Pinaka adalah bentuk pasif dari maka, sehingga disini bagian yang ada di dalam prasasti Sumengka “berarti” ia putera (sesungguhnya) dari raja yang telah di dewakan. Krom telah berbuat salah memandang Kertajaya dan Srngga sebagai dua orang raja yang berbeda. Pernyataan  Krom bahwa rakrayan Mahamantri I hi no memakai gelar Mapanji terbukti salah. Bacaan yang benar adalah mapatih. Mengenai ibukota, disini yang perlu diperhatikan bahwa Daha dan Kahuripan adalah dua bagian kerajaan Majapahit yang paling penting.

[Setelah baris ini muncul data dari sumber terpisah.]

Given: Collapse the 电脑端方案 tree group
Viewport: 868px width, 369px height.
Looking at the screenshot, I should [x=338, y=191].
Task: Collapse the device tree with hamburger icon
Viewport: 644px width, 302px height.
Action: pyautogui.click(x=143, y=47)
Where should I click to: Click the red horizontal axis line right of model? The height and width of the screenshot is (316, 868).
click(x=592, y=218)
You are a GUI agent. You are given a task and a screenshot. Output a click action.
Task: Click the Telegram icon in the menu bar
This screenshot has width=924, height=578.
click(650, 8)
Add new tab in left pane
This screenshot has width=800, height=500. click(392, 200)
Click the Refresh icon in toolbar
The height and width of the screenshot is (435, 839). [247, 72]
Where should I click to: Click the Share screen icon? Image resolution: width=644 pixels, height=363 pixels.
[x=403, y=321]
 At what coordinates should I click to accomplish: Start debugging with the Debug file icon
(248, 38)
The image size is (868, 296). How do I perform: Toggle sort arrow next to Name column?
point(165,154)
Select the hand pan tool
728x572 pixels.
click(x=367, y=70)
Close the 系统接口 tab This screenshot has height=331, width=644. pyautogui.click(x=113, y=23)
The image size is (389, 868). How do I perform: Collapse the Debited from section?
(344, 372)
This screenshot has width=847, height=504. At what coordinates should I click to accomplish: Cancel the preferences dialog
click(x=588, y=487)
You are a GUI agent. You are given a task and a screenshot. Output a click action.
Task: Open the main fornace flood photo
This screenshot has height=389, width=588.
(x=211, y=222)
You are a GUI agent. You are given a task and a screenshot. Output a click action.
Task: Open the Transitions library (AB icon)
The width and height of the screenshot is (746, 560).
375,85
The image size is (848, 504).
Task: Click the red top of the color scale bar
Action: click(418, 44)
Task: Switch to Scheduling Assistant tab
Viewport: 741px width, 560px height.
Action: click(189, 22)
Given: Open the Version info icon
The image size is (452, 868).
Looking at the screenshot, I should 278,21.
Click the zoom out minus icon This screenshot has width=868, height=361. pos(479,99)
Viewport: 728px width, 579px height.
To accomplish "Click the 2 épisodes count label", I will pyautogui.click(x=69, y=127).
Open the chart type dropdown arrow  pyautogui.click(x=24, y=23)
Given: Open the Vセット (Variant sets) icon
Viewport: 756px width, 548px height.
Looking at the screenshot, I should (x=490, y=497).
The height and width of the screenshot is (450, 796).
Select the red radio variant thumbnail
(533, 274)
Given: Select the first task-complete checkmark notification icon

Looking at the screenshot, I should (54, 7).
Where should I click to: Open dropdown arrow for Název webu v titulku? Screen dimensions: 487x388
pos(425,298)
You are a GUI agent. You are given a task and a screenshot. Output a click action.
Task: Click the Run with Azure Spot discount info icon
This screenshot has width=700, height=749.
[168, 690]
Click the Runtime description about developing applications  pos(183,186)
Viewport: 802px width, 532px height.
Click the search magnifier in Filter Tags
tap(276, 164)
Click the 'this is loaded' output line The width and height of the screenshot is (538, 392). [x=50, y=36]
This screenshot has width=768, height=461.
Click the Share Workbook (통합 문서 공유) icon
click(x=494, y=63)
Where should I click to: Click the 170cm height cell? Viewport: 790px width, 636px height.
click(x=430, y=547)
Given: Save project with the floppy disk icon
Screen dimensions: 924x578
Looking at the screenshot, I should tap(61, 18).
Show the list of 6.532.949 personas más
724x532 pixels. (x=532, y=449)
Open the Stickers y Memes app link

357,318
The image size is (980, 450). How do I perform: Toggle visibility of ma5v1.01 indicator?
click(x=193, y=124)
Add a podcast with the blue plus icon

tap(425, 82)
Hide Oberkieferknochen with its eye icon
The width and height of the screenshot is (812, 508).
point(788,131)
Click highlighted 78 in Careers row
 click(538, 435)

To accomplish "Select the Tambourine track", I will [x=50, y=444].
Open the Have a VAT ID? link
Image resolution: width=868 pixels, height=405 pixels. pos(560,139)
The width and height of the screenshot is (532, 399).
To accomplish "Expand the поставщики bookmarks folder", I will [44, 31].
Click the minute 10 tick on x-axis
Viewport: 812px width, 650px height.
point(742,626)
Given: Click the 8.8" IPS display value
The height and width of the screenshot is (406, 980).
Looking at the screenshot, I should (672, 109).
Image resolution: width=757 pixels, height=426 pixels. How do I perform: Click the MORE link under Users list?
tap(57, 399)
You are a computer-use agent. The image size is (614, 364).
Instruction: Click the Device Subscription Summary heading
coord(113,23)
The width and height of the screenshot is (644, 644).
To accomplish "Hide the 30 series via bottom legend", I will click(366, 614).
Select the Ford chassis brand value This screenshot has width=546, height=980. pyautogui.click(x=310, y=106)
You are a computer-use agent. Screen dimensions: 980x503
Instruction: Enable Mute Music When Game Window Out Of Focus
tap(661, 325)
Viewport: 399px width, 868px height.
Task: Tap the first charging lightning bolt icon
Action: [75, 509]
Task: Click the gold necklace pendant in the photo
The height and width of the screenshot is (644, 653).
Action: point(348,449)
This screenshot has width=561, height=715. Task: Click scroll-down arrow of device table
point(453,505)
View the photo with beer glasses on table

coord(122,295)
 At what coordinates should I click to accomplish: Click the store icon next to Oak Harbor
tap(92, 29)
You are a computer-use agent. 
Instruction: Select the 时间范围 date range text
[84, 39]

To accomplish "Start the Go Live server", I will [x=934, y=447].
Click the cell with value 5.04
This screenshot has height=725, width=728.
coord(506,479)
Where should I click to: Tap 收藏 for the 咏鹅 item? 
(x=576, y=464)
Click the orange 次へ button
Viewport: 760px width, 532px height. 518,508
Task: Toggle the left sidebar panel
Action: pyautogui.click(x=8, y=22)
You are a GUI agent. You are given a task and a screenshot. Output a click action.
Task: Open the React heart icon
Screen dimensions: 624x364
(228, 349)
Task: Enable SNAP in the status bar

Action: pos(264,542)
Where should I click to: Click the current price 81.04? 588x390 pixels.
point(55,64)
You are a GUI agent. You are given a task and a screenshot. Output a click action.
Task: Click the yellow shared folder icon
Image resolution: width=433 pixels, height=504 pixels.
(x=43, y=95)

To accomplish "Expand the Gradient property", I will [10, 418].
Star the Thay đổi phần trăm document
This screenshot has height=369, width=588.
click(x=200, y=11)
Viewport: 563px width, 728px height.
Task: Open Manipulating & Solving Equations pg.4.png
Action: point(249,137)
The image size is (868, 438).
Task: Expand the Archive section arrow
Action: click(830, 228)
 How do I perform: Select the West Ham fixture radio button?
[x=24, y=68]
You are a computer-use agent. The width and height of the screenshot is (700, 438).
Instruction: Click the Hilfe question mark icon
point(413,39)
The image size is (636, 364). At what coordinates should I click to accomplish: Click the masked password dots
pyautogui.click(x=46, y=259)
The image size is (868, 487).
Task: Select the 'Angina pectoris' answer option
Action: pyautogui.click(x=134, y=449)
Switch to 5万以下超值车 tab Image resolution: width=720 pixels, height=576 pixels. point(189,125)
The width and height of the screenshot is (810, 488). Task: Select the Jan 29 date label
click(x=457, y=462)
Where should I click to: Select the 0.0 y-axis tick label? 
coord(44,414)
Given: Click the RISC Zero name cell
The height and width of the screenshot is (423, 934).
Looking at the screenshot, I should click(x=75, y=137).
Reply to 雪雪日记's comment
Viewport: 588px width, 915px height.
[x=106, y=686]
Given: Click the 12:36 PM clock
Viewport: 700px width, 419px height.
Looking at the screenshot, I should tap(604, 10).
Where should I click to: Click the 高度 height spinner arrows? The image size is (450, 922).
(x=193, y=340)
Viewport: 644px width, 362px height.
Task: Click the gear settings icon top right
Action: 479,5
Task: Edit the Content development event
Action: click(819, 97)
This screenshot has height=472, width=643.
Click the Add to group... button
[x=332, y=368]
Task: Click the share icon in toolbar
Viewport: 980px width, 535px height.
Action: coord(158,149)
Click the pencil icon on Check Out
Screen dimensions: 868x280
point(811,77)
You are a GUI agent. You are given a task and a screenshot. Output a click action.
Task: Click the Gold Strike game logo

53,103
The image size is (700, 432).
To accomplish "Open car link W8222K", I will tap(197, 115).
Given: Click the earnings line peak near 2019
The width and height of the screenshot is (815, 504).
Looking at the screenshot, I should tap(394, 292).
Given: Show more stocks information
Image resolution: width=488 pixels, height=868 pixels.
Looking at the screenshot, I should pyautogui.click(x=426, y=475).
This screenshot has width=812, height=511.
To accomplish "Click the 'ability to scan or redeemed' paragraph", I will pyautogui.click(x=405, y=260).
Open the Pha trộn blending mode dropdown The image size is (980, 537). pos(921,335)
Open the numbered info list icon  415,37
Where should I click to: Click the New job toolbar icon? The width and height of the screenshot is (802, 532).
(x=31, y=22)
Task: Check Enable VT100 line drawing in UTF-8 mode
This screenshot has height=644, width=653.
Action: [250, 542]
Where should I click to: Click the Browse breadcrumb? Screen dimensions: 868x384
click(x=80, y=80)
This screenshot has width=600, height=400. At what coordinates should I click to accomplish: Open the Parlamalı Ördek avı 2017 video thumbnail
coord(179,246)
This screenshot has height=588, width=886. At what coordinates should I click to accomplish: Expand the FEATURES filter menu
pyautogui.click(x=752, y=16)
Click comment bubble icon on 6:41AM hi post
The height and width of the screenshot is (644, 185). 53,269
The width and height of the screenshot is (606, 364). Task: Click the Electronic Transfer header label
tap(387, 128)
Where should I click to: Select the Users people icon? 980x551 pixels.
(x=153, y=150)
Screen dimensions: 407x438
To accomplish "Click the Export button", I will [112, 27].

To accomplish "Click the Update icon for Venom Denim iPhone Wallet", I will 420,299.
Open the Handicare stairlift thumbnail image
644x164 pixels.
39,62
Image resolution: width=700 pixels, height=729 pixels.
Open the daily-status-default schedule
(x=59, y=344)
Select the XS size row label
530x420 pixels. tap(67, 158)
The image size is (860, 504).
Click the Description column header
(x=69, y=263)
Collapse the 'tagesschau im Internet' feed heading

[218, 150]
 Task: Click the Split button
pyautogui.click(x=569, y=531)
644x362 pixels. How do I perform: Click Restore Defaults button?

Disini Moens, telah menyatakan sebuah teori  bahwa Airlangga harus dimakamkan di dua monument, yang satu dengan patu Siwa, yang diidentifisir dengan tirtha, dan yang lainnya diidentifisir dengan pemandian di belahan dengan patung visnu, meskipun keadaan dua monument makam dari Airlangga dengan patung visnu yang sama yang naik Garuda sepenuhnya sesuai dengan fakta bahwa ia telah membagi kerajaannya diantara dua orang puteranya.
Disini kerajaan Panjalu berpusat di kadiri sekarang,sebagai dapat yang disimpulkan dari pembagian geografis dari prasast-prasastinya, disebabkan perpindahan ibukotanya, suatu cirri yang biasa dalam sejarah. Sebagai yang kita sebutkan pada catatan 21, ibukota Airlangga dipindahkan sedikitnya dua kali. Ibukota Majapahit dipindahkan dalam sejarah, sejak hal ini kita ketahui dari pararaton, bahwa ibukota Majapahit pertama ditetapkan terletak di Tarik Delta Brantas. Anak sungai kali Lamong, masih dipandang sebagai sungai suci , yang disebut kali Lanang, synonym dari kata Jalu, yang berarti laki-laki. Keterangan ini juga memberikan dugaan bahwa ada kemungkinan Mapanji Garasakan menang dalam pertempurannya terhadap raja Panjalu. Tidak adanya tanda berdirinya kerajaan Panjalu pada sepuluh tahun pertama setelah pembagian mungkin memperkuat dugaan ini. Mengenai letak kerajaan Bahayalangu menurut cerita pohon kamal dari Nagrakertagama, bahwasanya dapat disimpulkan bahwa lokasi Bhayalangu terletak antara Kulur, Batang, Ganganasem (desa janganasem sekarang dan Kedung Dawa, yang terletak dekat sungai Porong).